In Austin Powers 3: Goldmember, one of the few moments of wit comes when Scott Evil slowly turns down his father's path of darkness. No, this in itself isn't funny, but it is amusing that Scott Evil's hair changes throughout the picture, first resembling Brian Grazer and finally, at the height of his evil, Ron Howard.
Now, of course, at the time, Mike Myers was involved in a bitter feud with them and Universal regarding Myers having left the Sprockets project just before shooting was to start, citing script issues. As a result, Myers was sued for $20 million and the suit was pending when Goldmember went into production. Not subtle, but it's as much of a dig as anything else on the list.
One could argue that Myers got his revenge on Universal by making The Cat In The Hat for them, a movie so terrible that the Earth in the Universal logo almost stopped spinning.
You missed George Lucas' triple hit in "Willow": the evil warlord (Darth Vader knockoff) is named Kael (as in Pauline); and the two-headed dragon is Eborsisk (Ebert-Siskel).
There was an episode of X Files where one of the character's was watchign TV just before his daughter got kidnapped.
the next day when police are questioning him, he tells them he was watching TV. They ask, what were you watching?

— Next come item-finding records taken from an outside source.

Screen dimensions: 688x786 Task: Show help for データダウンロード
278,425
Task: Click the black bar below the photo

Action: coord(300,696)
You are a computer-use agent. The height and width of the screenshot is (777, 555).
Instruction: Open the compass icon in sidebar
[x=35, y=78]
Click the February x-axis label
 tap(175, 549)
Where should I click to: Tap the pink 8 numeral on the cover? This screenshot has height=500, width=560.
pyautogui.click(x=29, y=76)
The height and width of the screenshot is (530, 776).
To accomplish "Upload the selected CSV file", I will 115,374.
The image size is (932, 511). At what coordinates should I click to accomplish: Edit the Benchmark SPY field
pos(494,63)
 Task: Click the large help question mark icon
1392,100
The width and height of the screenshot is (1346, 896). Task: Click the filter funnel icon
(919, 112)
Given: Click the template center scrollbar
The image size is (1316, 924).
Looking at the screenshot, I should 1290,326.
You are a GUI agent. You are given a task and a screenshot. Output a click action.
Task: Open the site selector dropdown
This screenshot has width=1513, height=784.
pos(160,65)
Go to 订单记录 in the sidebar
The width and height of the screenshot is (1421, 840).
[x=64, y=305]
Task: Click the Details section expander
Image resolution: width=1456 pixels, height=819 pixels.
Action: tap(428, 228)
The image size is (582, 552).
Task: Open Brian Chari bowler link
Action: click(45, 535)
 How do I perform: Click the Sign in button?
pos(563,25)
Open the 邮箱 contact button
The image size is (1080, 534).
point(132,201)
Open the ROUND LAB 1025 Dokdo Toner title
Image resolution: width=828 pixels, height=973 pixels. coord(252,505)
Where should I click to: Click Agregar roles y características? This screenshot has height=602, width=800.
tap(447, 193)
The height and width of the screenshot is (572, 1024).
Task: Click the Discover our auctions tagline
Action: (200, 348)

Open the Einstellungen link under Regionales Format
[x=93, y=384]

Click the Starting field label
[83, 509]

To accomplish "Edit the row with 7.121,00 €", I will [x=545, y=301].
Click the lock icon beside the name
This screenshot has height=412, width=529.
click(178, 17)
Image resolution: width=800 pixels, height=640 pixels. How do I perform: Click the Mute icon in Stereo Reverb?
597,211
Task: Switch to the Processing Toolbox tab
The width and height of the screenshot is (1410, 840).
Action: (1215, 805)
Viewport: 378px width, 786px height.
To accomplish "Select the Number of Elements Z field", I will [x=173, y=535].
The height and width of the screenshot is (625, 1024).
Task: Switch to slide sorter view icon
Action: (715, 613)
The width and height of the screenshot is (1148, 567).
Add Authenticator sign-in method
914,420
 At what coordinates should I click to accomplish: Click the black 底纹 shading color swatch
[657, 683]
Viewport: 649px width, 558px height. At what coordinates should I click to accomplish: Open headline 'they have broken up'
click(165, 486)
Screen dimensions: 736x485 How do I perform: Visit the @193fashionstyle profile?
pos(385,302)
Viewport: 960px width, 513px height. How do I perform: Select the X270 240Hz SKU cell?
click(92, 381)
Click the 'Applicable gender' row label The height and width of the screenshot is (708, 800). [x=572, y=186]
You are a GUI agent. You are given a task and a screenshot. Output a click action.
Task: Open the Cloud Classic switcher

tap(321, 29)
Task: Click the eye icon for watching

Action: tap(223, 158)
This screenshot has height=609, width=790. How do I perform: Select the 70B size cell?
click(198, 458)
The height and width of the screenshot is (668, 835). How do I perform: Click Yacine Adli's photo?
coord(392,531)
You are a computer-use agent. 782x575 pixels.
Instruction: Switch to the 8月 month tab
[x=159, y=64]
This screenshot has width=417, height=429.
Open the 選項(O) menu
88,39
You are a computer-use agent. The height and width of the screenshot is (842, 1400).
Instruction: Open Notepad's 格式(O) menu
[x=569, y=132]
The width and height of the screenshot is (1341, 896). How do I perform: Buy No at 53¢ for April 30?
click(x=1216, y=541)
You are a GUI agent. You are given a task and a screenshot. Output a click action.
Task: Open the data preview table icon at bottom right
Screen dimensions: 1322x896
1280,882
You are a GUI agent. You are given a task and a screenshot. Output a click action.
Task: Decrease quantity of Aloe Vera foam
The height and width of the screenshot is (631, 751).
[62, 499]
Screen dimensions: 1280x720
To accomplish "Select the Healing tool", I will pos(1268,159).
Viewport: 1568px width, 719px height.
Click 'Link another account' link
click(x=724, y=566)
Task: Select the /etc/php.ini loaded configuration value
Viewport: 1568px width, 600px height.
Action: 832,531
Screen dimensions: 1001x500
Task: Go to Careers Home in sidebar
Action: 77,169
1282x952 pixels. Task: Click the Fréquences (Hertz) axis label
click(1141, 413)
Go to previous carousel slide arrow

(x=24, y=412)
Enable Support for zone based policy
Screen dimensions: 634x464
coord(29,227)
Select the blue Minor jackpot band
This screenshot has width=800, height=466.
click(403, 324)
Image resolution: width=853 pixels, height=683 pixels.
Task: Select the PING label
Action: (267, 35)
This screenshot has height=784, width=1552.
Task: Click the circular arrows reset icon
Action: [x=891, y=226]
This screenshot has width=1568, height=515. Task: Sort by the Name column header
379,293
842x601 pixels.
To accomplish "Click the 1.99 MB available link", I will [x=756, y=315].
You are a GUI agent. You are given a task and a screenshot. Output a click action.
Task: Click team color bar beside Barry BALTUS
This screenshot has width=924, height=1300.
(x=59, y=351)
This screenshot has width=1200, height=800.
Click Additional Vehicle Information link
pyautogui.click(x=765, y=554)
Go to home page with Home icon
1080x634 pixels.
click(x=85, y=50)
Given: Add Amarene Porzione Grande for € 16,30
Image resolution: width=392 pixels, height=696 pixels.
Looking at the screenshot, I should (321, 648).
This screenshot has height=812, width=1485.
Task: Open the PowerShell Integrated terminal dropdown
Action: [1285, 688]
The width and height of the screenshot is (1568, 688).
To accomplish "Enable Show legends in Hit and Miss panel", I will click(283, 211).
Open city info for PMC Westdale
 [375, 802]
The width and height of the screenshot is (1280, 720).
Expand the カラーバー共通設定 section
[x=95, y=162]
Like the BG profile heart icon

And he replies, "I dunno. But it was good!"
He was watching Chris Carter's Harsh Realm.
I wanted to find room in my piece for that Major League II thing, but I couldn't. It's basically the only funny scene in the entire movie. I love Epps and Ventura's tough guy banter:
Ventura: "Mine fell harder!"
Epps: "MINE are the deadest!"
Together: "HAHAHAHAHAHA!"
Great list! I'd also mention Peter O'Toole's insane, Oscar-nominated, knowing David Lean impression in "The Stuntman".
I'm pretty sure Forgetting Sarah Marshall was based on Linda Cardellini after she dumped Jason Segel, but I don't know how casting Kristen Bell is exactly a vendetta.
On Entourage, isn't whacked-out director Walsh a goof on Vincent Gallo and isn't the angry uber-producer Harvey their take on Harvey Weinstein?
Roy Munson, you are totally right about Harvey on Entourage and I would've loved to have included some great digs at movie folks on TV shows on this list - but I can say definitively that Billy Walsh was actually based on Rob Weiss, the show's executive producer (and a total jerk, which you can read about in more detail in John Pierson's excellent book Spike, Mike, Slackers and Dykes, which tells the less lighthearted version of when Weiss went to Sundance in 1993 with the "Queens Boulevard"-esque gangland drama "Amongst Friends," which bombed and left Weiss pretty much without a career until Entourage came around, though he did date Shannen Doherty.)
The kicker is that Entourage showrunner Doug Ellin tried to coax Weiss into playing himself, but he wouldn't do it.
Speaking of Lorne Michaels, the character of Don Roritor (played by Mark McKinney) from the movie Kids in the Hall: Brain Candy is a blatant impersonation of Lorne. The Kids have openly admited this, but they did it more out of love than anything else. Kinda like a roast.
Another big one is that Citizen Kane was actually about William Randolph Hearst.
Though Welles denied that it was a specific portrayal of him, evidently Hearst was infuriated by it.